A pesquisa da CBIC não foi a primeira a citar evolução de recursos para financiamento imobiliário. No final de julho, levantamento da Abecip (Associação Brasileira das Entidades de Crédito Imobiliário e Poupança) indicou que as concessões totais de financiamento imobiliário, que incluem recursos da poupança, do FGTS e de outras origens (as chamadas fontes livres), aumentaram 23% no primeiro semestre, para R$ 180,9 bilhões, sempre na comparação com mesmo período do ano anterior.
Nesta segunda-feira, a entidade divulgou uma revisão da projeção para crédito imobiliário neste ano. Inicialmente a alta projetada era de 16%, e foi revisada após um primeiro semestre de crescimento acima do esperado. A projeção atual agora é de R$ 411 bilhões, o que representa uma alta de 25%.
Perfil de compra
Os apartamentos de dois dormitórios responderam por 65,2% das vendas no segundo trimestre. Os imóveis de um dormitório vieram em seguida, com 23,1%, enquanto unidades de três dormitórios representaram 10% e as de quatro dormitórios, 1,8%.
As unidades de um dormitório também ganharam participação. Segundo Wertheim, o movimento acompanha mudanças no perfil das famílias e dos compradores. “Os imóveis de um quarto também ganharam uma relevância que não tinham há algum tempo. É um movimento que acompanha mudanças demográficas, como o crescimento do número de jovens e de pessoas que optam por morar sozinhas”, acrescenta Wertheim, segundo nota da CBIC.
No segundo trimestre de 2026, 52% dos entrevistados disseram que pretendem comprar um imóvel nos próximos 24 meses, três pontos percentuais acima dos 49% registrados no mesmo período de 2025.
O índice é o maior da série histórica do levantamento.
Entre os entrevistados que pretendem comprar, 38% ainda não começaram a procurar um imóvel, enquanto 10% já fazem buscas pela internet e 4% já visitam unidades.
Entre as razões para a compra, sair do aluguel aparece em primeiro lugar, com 37% das respostas. Sair da casa dos pais vem na sequência, com 15%, seguido por buscar mais espaço, com 14%.
Desempenho regional e participação do MCMV
Na comparação entre o segundo trimestre de 2026 e o mesmo período do ano passado, todas as regiões do País registraram alta, mas em ritmos diferentes.
O Centro-Oeste teve o melhor desempenho, com avanço de 27,7%, seguido pelo Norte, com 15%, e pelo Nordeste, com 13,6%. Sudeste e Sul tiveram altas mais modestas, de 1,3% e 0,2%, respectivamente.

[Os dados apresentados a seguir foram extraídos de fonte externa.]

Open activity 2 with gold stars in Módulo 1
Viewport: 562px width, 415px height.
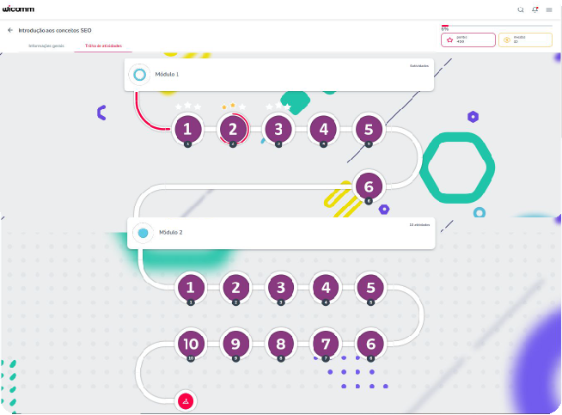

O comportamento dos lançamentos foi diferente. O Nordeste liderou, com crescimento de 24,6%, seguido pelo Centro-Oeste, com 19,1%, e pelo Sudeste, com 1,2%. Já Sul e Norte registraram retrações de 25,1% e 35,2%, respectivamente.
O Minha Casa, Minha Vida também tem pesos diferentes de acordo com a região. No segundo trimestre, o programa respondeu por 68% dos lançamentos no Norte, 66% no Sudeste, 60% no Nordeste e 52% no Centro-Oeste. No Sul, a participação foi menor, de 29%.